Die Großmutter beugte sich tiefer auf ihre Arbeit. Röschen, die neben ihr saß, sah, wie ihre Hände leise zitterten. Plötzlich richtete sie sich auf und sagte: »Mein lieber Pfarrer, wenn Sie sich dieses Ihres Gemeindegliedes annehmen möchten, so wäre es sehr dankenswert.«

»Nehmen Sie ein besonderes Interesse an dem Alten?« fragte Bruger lächelnd. »Ich interessiere mich für die Familie und möchte es um Frau von Wredes und ihrer Kinder willen.«

»Wie geht es Fräulein Meta?« fragte der Pfarrer, sich an Röschen wendend. Diese, froh, daß das Gespräch eine andere Wendung nahm, erzählte, daß Meta sehr befriedigt schriebe, und daß sie auch Gelegenheit gehabt habe, von anderer Seite zu hören, daß die Baronin jetzt außerordentlich mit ihr zufrieden sei.

»Es ist auch ein prächtiges Mädchen«, meinte Bruger. »Sie ist ihrer Mutter ähnlich.«

»Röschen«, wandte sich später Thea an diese, als der Besuch sie verlassen hatte und sie beide allein im Garten waren, »Röschen, ich glaube, der Pfarrer Bruger holt sich einmal Meta zu seiner Pfarrfrau, was meinst du?« »Es ist ja möglich«, antwortete Röschen langsam, und ein verräterisches Rot stieg in ihre Wangen. Thea merkte es aber nicht.

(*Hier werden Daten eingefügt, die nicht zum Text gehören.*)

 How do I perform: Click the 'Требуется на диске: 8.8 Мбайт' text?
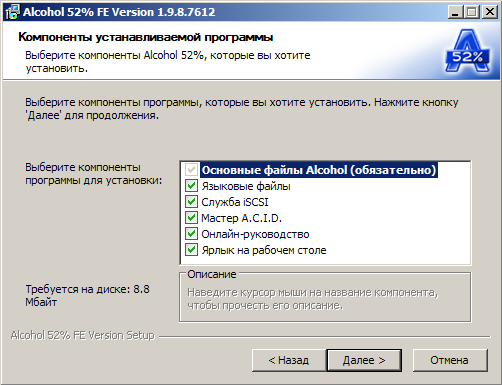(x=88, y=296)
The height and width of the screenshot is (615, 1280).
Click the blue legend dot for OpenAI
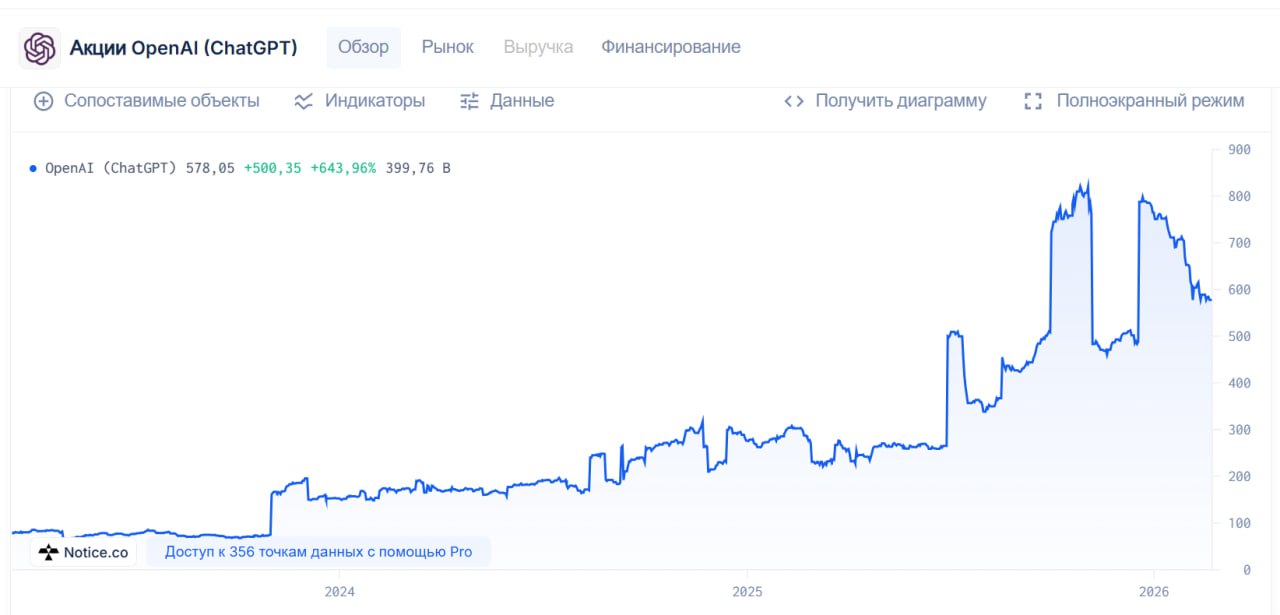point(33,168)
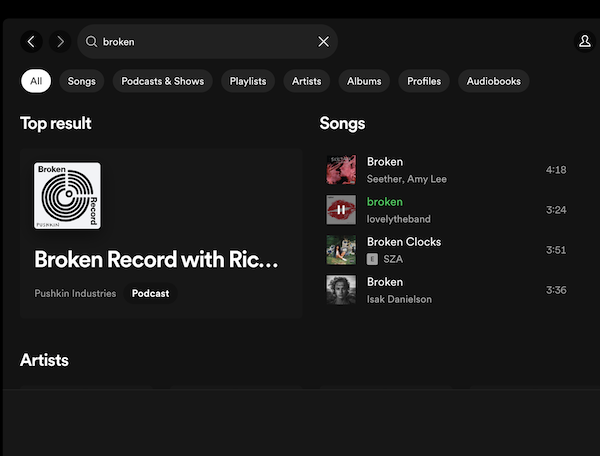Clear the search text with X
This screenshot has height=456, width=600.
pyautogui.click(x=323, y=42)
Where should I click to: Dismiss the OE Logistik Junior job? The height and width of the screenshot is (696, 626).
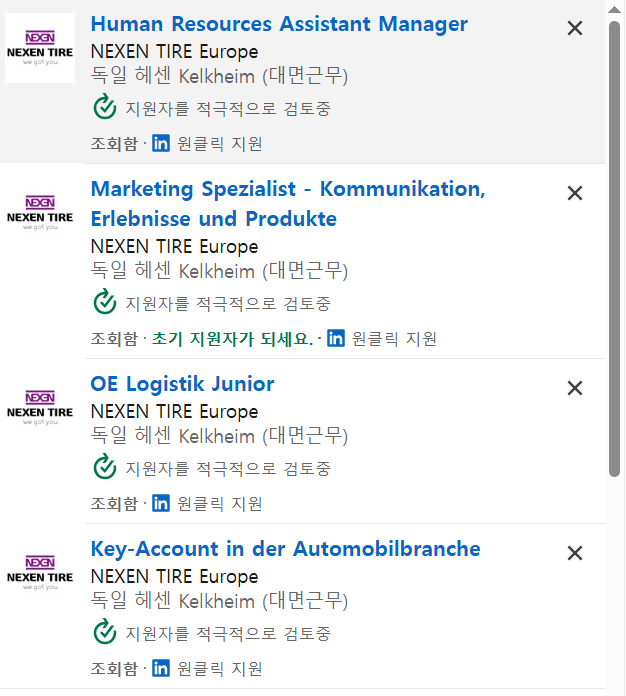click(575, 388)
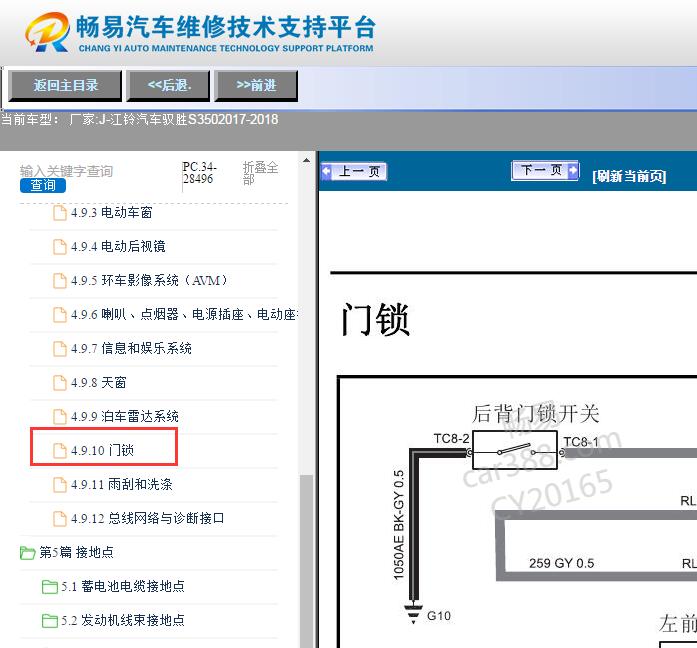Click the folder icon for 5.1 蓄电池电缆接地点
Screen dimensions: 697x648
coord(50,587)
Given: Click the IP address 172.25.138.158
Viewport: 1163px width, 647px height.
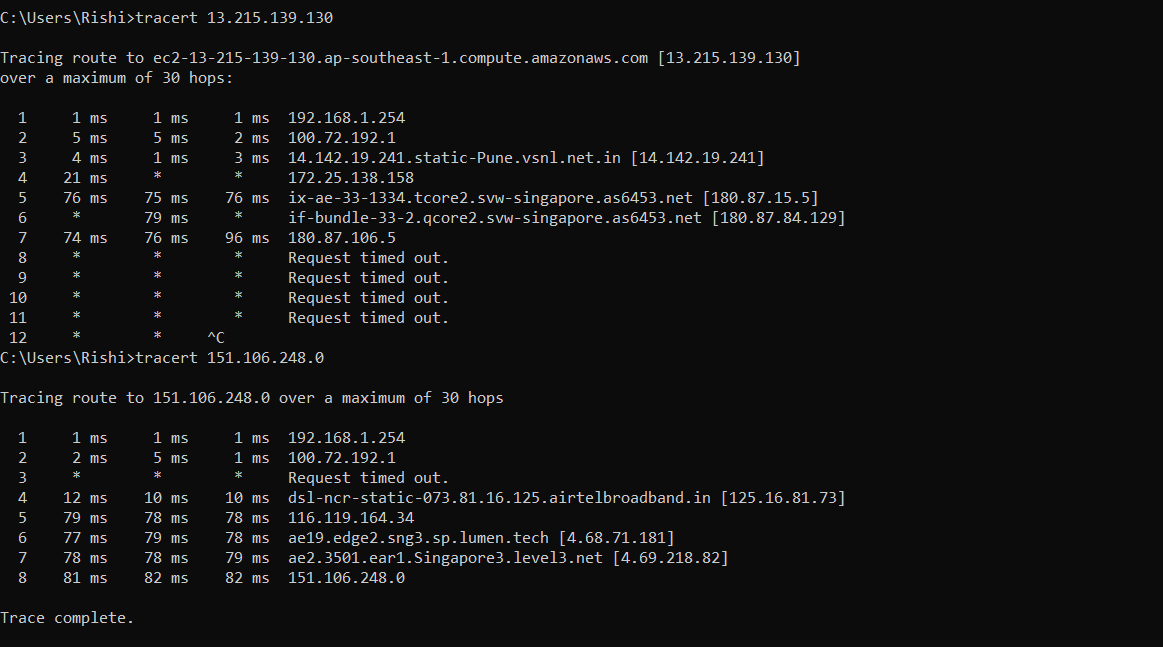Looking at the screenshot, I should click(350, 178).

Als Röschen am Abend in ihr Zimmer kam, fand sie den Rosenstrauß auf ihrem Tisch. Hatte Philipp ihn auf Veranlassung Brugers dorthin gestellt? Ihr Herz klopfte. Aber er wußte ja, wie sie über ihn dachte. Großmutter hatte es ihm damals deutlich gesagt. Freilich, die Ansichten änderten sich, und wenn sie jetzt gefragt würde?

Doch nein, es war am besten, wenn alles blieb wie es war. Sie wollte in treuer Pflichterfüllung hier ihres Amtes warten und an weiter nichts denken.